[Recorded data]

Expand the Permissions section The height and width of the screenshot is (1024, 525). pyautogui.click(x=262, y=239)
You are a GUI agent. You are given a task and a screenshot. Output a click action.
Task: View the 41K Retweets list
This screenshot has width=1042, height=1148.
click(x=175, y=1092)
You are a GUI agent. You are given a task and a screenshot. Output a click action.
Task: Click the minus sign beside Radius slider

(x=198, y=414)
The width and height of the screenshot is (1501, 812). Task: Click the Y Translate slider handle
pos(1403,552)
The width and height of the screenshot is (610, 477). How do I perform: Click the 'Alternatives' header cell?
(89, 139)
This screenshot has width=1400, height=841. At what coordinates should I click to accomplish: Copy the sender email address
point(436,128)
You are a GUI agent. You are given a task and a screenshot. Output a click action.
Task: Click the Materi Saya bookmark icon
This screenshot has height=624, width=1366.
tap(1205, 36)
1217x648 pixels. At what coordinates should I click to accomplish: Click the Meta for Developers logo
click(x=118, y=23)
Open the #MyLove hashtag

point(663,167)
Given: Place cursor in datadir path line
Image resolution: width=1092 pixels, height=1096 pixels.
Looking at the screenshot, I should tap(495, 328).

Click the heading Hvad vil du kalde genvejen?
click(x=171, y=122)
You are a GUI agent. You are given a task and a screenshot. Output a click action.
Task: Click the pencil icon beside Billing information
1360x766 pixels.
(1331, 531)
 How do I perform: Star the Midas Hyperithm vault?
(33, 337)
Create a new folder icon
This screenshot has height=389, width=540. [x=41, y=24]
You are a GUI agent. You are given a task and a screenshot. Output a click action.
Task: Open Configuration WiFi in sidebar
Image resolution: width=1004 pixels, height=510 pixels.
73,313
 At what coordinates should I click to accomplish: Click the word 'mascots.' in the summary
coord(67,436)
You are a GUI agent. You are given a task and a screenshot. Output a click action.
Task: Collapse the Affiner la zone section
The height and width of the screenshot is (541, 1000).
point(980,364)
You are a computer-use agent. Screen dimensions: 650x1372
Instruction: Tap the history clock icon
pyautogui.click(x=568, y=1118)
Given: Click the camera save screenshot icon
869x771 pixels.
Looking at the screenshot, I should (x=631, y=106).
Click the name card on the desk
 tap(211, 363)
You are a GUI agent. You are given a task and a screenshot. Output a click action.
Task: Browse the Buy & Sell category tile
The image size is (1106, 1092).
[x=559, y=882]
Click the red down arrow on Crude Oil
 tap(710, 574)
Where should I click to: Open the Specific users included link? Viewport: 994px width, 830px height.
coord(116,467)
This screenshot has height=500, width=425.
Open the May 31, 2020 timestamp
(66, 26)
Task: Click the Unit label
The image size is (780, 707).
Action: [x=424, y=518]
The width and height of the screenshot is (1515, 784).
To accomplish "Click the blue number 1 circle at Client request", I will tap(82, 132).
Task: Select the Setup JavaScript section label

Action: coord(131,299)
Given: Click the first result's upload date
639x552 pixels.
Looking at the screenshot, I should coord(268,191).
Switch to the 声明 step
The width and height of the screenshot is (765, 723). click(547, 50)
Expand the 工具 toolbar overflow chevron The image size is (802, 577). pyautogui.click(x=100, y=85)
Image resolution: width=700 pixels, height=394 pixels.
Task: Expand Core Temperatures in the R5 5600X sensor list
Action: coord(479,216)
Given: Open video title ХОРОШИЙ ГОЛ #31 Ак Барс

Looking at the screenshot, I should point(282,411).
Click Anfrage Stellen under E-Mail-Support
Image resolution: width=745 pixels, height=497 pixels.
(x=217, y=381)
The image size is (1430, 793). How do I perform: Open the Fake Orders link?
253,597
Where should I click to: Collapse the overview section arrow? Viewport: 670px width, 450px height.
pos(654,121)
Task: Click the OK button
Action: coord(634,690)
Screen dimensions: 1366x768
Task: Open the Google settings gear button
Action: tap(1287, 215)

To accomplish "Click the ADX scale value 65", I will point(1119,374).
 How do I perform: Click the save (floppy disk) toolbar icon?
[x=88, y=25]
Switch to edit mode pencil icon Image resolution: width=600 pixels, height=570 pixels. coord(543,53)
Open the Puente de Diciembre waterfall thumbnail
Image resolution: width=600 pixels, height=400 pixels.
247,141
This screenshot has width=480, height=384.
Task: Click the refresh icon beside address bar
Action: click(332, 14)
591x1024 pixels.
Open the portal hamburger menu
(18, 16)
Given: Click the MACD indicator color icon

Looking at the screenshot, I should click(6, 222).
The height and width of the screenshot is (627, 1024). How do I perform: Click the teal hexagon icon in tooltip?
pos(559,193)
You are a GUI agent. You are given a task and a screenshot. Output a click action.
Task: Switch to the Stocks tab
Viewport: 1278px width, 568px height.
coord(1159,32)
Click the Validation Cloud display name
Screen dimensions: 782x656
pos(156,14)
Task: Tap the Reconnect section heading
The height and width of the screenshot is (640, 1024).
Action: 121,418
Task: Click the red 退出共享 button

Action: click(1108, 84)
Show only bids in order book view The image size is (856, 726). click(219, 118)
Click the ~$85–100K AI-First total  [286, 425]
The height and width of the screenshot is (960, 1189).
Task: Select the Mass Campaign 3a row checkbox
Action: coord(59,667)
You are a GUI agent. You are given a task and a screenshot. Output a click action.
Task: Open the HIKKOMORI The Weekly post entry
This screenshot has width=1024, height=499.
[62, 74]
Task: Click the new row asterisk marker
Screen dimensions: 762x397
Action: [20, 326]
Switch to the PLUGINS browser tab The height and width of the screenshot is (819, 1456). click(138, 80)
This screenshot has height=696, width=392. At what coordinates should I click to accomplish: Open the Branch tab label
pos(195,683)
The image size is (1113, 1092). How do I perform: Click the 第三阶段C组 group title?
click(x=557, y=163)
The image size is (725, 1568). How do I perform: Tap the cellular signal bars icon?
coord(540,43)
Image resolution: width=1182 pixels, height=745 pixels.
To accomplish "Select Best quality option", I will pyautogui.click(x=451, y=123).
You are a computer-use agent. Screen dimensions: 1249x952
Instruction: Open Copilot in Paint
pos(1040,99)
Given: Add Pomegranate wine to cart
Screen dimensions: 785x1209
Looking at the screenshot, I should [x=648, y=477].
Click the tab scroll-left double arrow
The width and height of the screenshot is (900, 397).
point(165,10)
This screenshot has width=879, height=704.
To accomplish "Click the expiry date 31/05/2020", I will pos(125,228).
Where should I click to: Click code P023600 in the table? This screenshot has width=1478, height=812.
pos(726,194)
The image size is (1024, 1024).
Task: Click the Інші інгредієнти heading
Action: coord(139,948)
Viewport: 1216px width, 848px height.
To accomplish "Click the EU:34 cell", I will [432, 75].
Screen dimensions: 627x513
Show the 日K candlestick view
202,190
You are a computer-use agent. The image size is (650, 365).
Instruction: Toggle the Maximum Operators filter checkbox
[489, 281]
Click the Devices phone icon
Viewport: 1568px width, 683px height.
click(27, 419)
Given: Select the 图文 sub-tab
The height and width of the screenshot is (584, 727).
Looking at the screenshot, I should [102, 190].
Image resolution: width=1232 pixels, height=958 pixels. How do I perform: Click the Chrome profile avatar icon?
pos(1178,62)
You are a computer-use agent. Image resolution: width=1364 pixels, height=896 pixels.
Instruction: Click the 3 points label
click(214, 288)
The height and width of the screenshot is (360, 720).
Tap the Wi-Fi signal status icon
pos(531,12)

TASK TO COMPLETE> Repeat the full set of records above character for character.

EXERCISE ANSWER>
Expand the Permissions section The height and width of the screenshot is (1024, 525). pyautogui.click(x=262, y=239)
You are a GUI agent. You are given a task and a screenshot. Output a click action.
Task: View the 41K Retweets list
This screenshot has width=1042, height=1148.
click(x=175, y=1092)
You are a GUI agent. You are given a task and a screenshot. Output a click action.
Task: Click the minus sign beside Radius slider

(x=198, y=414)
The width and height of the screenshot is (1501, 812). Task: Click the Y Translate slider handle
pos(1403,552)
The width and height of the screenshot is (610, 477). How do I perform: Click the 'Alternatives' header cell?
(89, 139)
This screenshot has width=1400, height=841. At what coordinates should I click to accomplish: Copy the sender email address
point(436,128)
You are a GUI agent. You are given a task and a screenshot. Output a click action.
Task: Click the Materi Saya bookmark icon
This screenshot has height=624, width=1366.
tap(1205, 36)
1217x648 pixels. At what coordinates should I click to accomplish: Click the Meta for Developers logo
click(x=118, y=23)
Open the #MyLove hashtag

point(663,167)
Given: Place cursor in datadir path line
Image resolution: width=1092 pixels, height=1096 pixels.
Looking at the screenshot, I should tap(495, 328).

Click the heading Hvad vil du kalde genvejen?
click(x=171, y=122)
You are a GUI agent. You are given a task and a screenshot. Output a click action.
Task: Click the pencil icon beside Billing information
1360x766 pixels.
(1331, 531)
 How do I perform: Star the Midas Hyperithm vault?
(33, 337)
Create a new folder icon
This screenshot has height=389, width=540. [x=41, y=24]
You are a GUI agent. You are given a task and a screenshot. Output a click action.
Task: Open Configuration WiFi in sidebar
Image resolution: width=1004 pixels, height=510 pixels.
73,313
 At what coordinates should I click to accomplish: Click the word 'mascots.' in the summary
coord(67,436)
You are a GUI agent. You are given a task and a screenshot. Output a click action.
Task: Collapse the Affiner la zone section
The height and width of the screenshot is (541, 1000).
point(980,364)
You are a computer-use agent. Screen dimensions: 650x1372
Instruction: Tap the history clock icon
pyautogui.click(x=568, y=1118)
Given: Click the camera save screenshot icon
869x771 pixels.
Looking at the screenshot, I should (x=631, y=106).
Click the name card on the desk
 tap(211, 363)
You are a GUI agent. You are given a task and a screenshot. Output a click action.
Task: Browse the Buy & Sell category tile
The image size is (1106, 1092).
[x=559, y=882]
Click the red down arrow on Crude Oil
 tap(710, 574)
Where should I click to: Open the Specific users included link? Viewport: 994px width, 830px height.
coord(116,467)
This screenshot has height=500, width=425.
Open the May 31, 2020 timestamp
(66, 26)
Task: Click the Unit label
The image size is (780, 707).
Action: [x=424, y=518]
The width and height of the screenshot is (1515, 784).
To accomplish "Click the blue number 1 circle at Client request", I will tap(82, 132).
Task: Select the Setup JavaScript section label

Action: coord(131,299)
Given: Click the first result's upload date
639x552 pixels.
Looking at the screenshot, I should coord(268,191).
Switch to the 声明 step
The width and height of the screenshot is (765, 723). click(547, 50)
Expand the 工具 toolbar overflow chevron The image size is (802, 577). pyautogui.click(x=100, y=85)
Image resolution: width=700 pixels, height=394 pixels.
Task: Expand Core Temperatures in the R5 5600X sensor list
Action: coord(479,216)
Given: Open video title ХОРОШИЙ ГОЛ #31 Ак Барс

Looking at the screenshot, I should point(282,411).
Click Anfrage Stellen under E-Mail-Support
Image resolution: width=745 pixels, height=497 pixels.
(x=217, y=381)
The image size is (1430, 793). How do I perform: Open the Fake Orders link?
253,597
Where should I click to: Collapse the overview section arrow? Viewport: 670px width, 450px height.
pos(654,121)
Task: Click the OK button
Action: coord(634,690)
Screen dimensions: 1366x768
Task: Open the Google settings gear button
Action: tap(1287, 215)

To accomplish "Click the ADX scale value 65", I will point(1119,374).
 How do I perform: Click the save (floppy disk) toolbar icon?
[x=88, y=25]
Switch to edit mode pencil icon Image resolution: width=600 pixels, height=570 pixels. coord(543,53)
Open the Puente de Diciembre waterfall thumbnail
Image resolution: width=600 pixels, height=400 pixels.
247,141
This screenshot has width=480, height=384.
Task: Click the refresh icon beside address bar
Action: click(332, 14)
591x1024 pixels.
Open the portal hamburger menu
(18, 16)
Given: Click the MACD indicator color icon

Looking at the screenshot, I should click(6, 222).
The height and width of the screenshot is (627, 1024). How do I perform: Click the teal hexagon icon in tooltip?
pos(559,193)
You are a GUI agent. You are given a task and a screenshot. Output a click action.
Task: Switch to the Stocks tab
Viewport: 1278px width, 568px height.
coord(1159,32)
Click the Validation Cloud display name
Screen dimensions: 782x656
pos(156,14)
Task: Tap the Reconnect section heading
The height and width of the screenshot is (640, 1024).
Action: 121,418
Task: Click the red 退出共享 button

Action: click(1108, 84)
Show only bids in order book view The image size is (856, 726). click(219, 118)
Click the ~$85–100K AI-First total  [286, 425]
The height and width of the screenshot is (960, 1189).
Task: Select the Mass Campaign 3a row checkbox
Action: coord(59,667)
You are a GUI agent. You are given a task and a screenshot. Output a click action.
Task: Open the HIKKOMORI The Weekly post entry
This screenshot has width=1024, height=499.
[62, 74]
Task: Click the new row asterisk marker
Screen dimensions: 762x397
Action: [20, 326]
Switch to the PLUGINS browser tab The height and width of the screenshot is (819, 1456). click(138, 80)
This screenshot has height=696, width=392. At what coordinates should I click to accomplish: Open the Branch tab label
pos(195,683)
The image size is (1113, 1092). How do I perform: Click the 第三阶段C组 group title?
click(x=557, y=163)
The image size is (725, 1568). How do I perform: Tap the cellular signal bars icon?
coord(540,43)
Image resolution: width=1182 pixels, height=745 pixels.
To accomplish "Select Best quality option", I will pyautogui.click(x=451, y=123).
You are a computer-use agent. Screen dimensions: 1249x952
Instruction: Open Copilot in Paint
pos(1040,99)
Given: Add Pomegranate wine to cart
Screen dimensions: 785x1209
Looking at the screenshot, I should [x=648, y=477].
Click the tab scroll-left double arrow
The width and height of the screenshot is (900, 397).
point(165,10)
This screenshot has width=879, height=704.
To accomplish "Click the expiry date 31/05/2020", I will pos(125,228).
Where should I click to: Click code P023600 in the table? This screenshot has width=1478, height=812.
pos(726,194)
The image size is (1024, 1024).
Task: Click the Інші інгредієнти heading
Action: coord(139,948)
Viewport: 1216px width, 848px height.
To accomplish "Click the EU:34 cell", I will [432, 75].
Screen dimensions: 627x513
Show the 日K candlestick view
202,190
You are a computer-use agent. The image size is (650, 365).
Instruction: Toggle the Maximum Operators filter checkbox
[489, 281]
Click the Devices phone icon
Viewport: 1568px width, 683px height.
click(27, 419)
Given: Select the 图文 sub-tab
The height and width of the screenshot is (584, 727).
Looking at the screenshot, I should [102, 190].
Image resolution: width=1232 pixels, height=958 pixels. How do I perform: Click the Chrome profile avatar icon?
pos(1178,62)
You are a computer-use agent. Image resolution: width=1364 pixels, height=896 pixels.
Instruction: Click the 3 points label
click(214, 288)
The height and width of the screenshot is (360, 720).
Tap the Wi-Fi signal status icon
pos(531,12)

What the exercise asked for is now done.